TEXTAUSZUG:
------------
Als der Wagen am russischen Botschaftspalais Unter den Linden 7 vorüberfuhr, krachte plötzlich hinter dem kaiserlichen Wagen ein Schuß. Dasselbe Individuum, das dem Leiermann und seiner Frau schon im Tiergarten aufgefallen war, hatte sich gegenüber dem russischen Botschaftspalais aufgestellt. Als der Kaiser mit seiner Tochter vorüberfuhr, schoß der junge Mann mit einem Revolver auf den Wagen. Der Schuß ging fehl, er verletzte niemanden.

Der Attentäter war der 21jährige Klempnergeselle Max Hödel aus Zeitz, der erst kurze Zeit in Berlin war. Er machte den Versuch, zu entfliehen. Der Schuß hatte aber begreiflicherweise eine große Menschenmenge herbeigelockt. Der verwegene Bursche wurde von der Menge ergriffen und einem Schutzmann übergeben.
------------
VORLIEGENDE EINTRÄGE:
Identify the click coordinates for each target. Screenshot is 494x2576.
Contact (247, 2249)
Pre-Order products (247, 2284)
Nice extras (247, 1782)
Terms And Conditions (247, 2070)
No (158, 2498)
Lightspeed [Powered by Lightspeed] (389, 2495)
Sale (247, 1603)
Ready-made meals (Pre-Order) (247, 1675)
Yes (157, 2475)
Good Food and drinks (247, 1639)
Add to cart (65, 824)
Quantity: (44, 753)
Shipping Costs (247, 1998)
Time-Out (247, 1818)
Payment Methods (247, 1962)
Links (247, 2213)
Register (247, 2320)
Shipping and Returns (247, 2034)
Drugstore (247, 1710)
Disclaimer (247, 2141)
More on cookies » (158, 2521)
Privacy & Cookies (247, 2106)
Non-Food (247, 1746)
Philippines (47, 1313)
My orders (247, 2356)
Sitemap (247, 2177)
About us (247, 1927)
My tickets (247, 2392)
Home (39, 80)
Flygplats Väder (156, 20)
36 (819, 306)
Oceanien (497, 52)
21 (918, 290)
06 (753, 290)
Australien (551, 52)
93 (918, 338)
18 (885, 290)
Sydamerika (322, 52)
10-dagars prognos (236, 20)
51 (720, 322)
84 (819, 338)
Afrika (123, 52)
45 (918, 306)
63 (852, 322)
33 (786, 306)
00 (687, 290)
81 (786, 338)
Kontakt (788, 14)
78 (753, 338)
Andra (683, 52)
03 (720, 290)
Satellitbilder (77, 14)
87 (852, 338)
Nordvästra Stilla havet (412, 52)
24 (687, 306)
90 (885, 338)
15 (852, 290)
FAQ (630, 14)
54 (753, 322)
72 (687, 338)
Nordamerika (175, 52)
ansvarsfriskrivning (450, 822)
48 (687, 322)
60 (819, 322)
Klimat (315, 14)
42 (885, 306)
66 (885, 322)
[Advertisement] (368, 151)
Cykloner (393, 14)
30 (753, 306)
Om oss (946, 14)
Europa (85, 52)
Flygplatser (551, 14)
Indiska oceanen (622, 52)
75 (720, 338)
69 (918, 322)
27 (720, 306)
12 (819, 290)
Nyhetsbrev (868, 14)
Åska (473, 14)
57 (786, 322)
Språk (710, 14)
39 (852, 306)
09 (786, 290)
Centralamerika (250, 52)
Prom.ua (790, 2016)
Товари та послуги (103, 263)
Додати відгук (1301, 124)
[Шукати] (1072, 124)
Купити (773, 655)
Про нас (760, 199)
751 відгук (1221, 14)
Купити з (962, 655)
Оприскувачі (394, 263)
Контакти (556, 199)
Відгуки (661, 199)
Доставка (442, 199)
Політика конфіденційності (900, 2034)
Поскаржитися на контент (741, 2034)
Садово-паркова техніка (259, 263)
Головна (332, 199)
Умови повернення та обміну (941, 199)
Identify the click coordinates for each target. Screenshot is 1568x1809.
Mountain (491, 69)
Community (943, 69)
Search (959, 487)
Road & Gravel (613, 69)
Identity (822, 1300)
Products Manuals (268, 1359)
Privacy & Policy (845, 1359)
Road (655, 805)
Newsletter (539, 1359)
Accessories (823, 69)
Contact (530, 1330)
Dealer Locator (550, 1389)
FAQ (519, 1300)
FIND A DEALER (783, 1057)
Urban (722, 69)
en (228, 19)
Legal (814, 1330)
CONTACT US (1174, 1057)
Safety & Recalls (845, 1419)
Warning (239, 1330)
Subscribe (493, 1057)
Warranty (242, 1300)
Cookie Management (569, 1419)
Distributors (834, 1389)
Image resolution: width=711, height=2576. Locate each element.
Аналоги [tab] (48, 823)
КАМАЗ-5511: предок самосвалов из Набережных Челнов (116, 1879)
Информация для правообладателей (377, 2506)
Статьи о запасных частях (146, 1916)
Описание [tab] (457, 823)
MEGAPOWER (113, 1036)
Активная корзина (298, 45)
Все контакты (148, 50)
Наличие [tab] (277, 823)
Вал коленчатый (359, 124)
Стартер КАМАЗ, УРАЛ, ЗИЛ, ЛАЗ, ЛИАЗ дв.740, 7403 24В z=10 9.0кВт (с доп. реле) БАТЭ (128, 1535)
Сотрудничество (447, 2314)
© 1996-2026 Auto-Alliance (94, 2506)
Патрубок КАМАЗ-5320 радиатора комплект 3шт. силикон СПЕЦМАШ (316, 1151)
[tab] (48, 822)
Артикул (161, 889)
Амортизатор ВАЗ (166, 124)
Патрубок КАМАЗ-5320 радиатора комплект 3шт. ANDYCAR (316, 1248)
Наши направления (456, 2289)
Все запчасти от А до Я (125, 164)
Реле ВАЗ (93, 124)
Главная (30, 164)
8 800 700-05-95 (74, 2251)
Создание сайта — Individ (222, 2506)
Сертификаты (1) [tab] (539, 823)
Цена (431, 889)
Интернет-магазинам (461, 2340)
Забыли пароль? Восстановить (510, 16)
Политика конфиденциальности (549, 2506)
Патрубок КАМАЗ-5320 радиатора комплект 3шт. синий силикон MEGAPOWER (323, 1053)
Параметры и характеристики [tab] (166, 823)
------------
AUFGABEN:
(a) Nenne den Beruf, den der Attentäter laut dem Textauszug hatte.
(b) Fasse den Absatz des Textauszugs, der mit „Der Attentäter war“ beginnt, als kurze Stichpunktliste zusammen und behalte dabei die wichtigsten Fakten bei.

ANTWORTEN JE AUFGABE:
(a) Er war Klempnergeselle.

(b)
- Attentäter: Max Hödel, 21 Jahre, Klempnergeselle aus Zeitz, erst seit kurzer Zeit in Berlin
- Er versuchte zu fliehen.
- Der Schuss lockte eine große Menschenmenge an.
- Die Menge ergriff ihn und übergab ihn einem Schutzmann.